Impact on CET1 ratios based on allowances fully flowing through to retained earnings
What else needs to be taken into consideration to determine the CECL impact?
There are more considerations to determine the impact on bank’s CECL allowances. Most large banks are using a weighted average of multiple scenarios, so some probability of a downturn is already captured in their estimates. We also note that the impact of a coronavirus-related recession will be different to the broad downturn scenarios envisioned above — with acute stress on specific industries (for example, airlines, hospitality) and milder or even positive impacts on others (for example, digital communication services). Meanwhile, the impact on retail portfolios will differ significantly by geography, depending on how quickly the virus spreads and the impact of containment measures. Banks will be well-advised to adjust their model-based estimates based on careful analysis of their portfolios.
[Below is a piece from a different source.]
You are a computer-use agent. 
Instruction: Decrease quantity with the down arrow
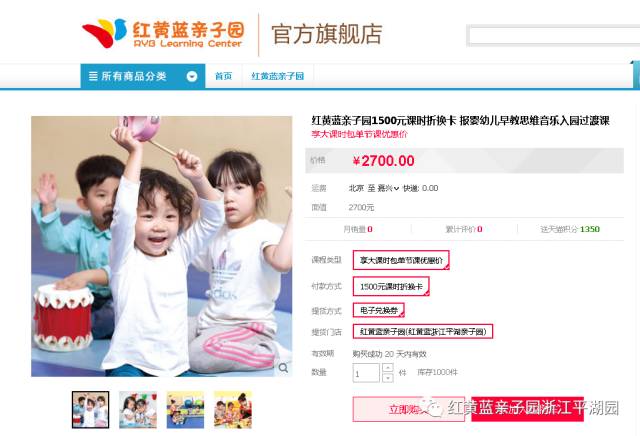tap(387, 378)

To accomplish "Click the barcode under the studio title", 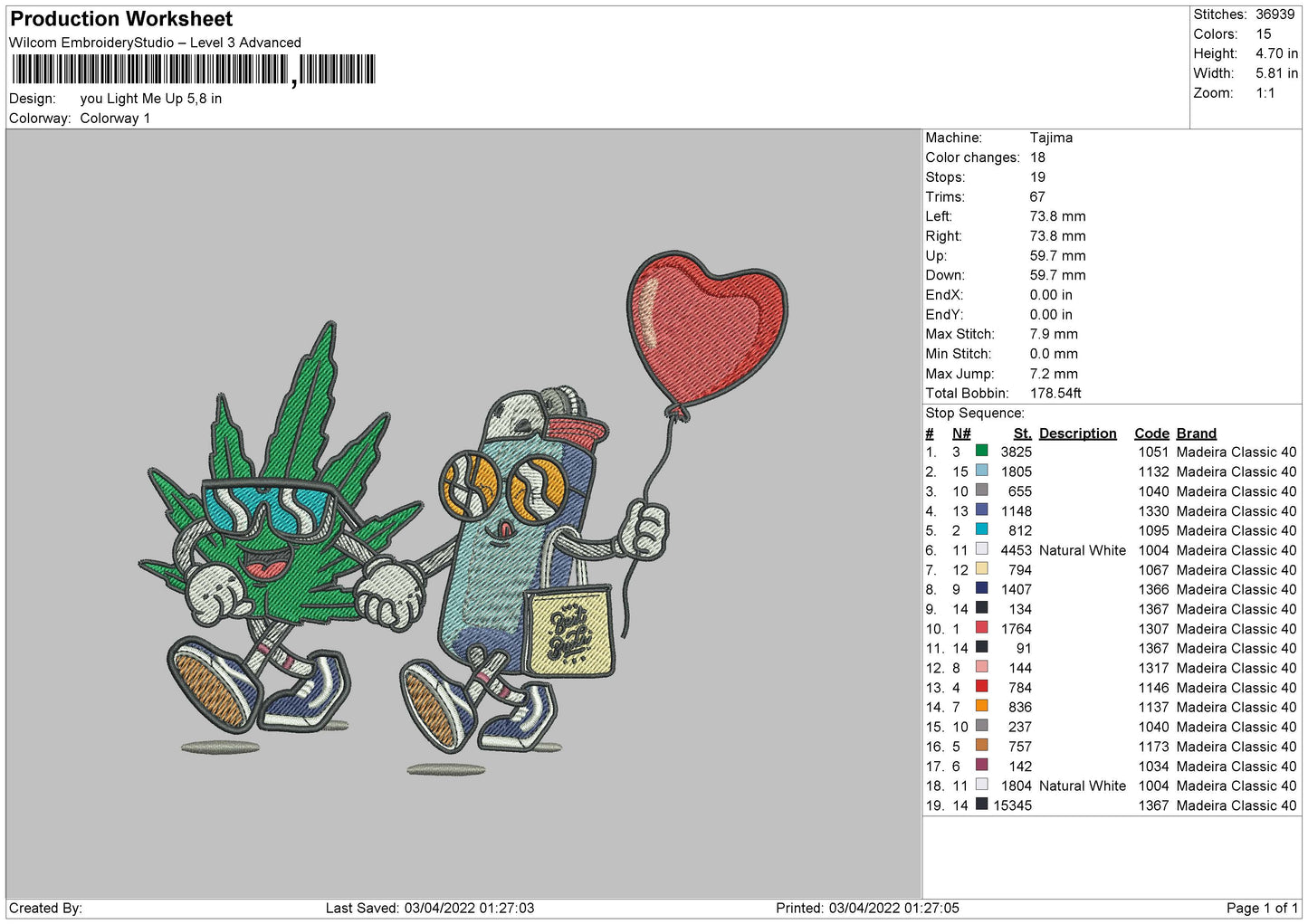I will pos(193,70).
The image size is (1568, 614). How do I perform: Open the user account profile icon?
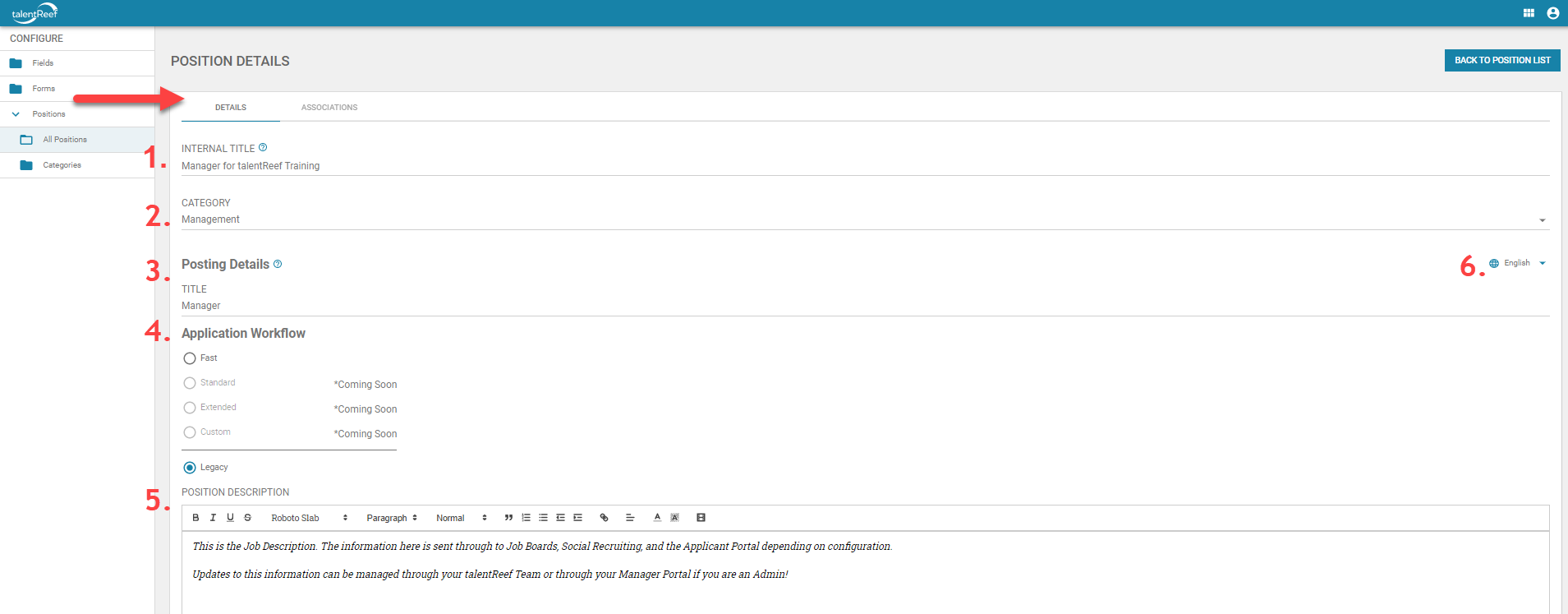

What should financial institutions do?
In the absence of action to postpone the implementation of CECL, we recommend that financial institutions immediately assess the impact of various economic scenarios by using their own models and by applying their own CECL accounting framework to update forecasts (as appropriate for the March 31 reporting). In addition to macroeconomic scenarios, these scenarios should also consider pandemic-specific considerations (including containment actions) which capture microeconomic impacts on borrowers (either at the industry/geography-level or, where appropriate, at the name level), adjusting estimates to the specific scenario playing out. Institutions should also carefully communicate and comment on their disclosure of CECL allowances to investors once results are released.
Most importantly, institutions should monitor credit exposures in the worst-affected industries and geographies — proactively working with clients to reduce their risk and manage through the situation.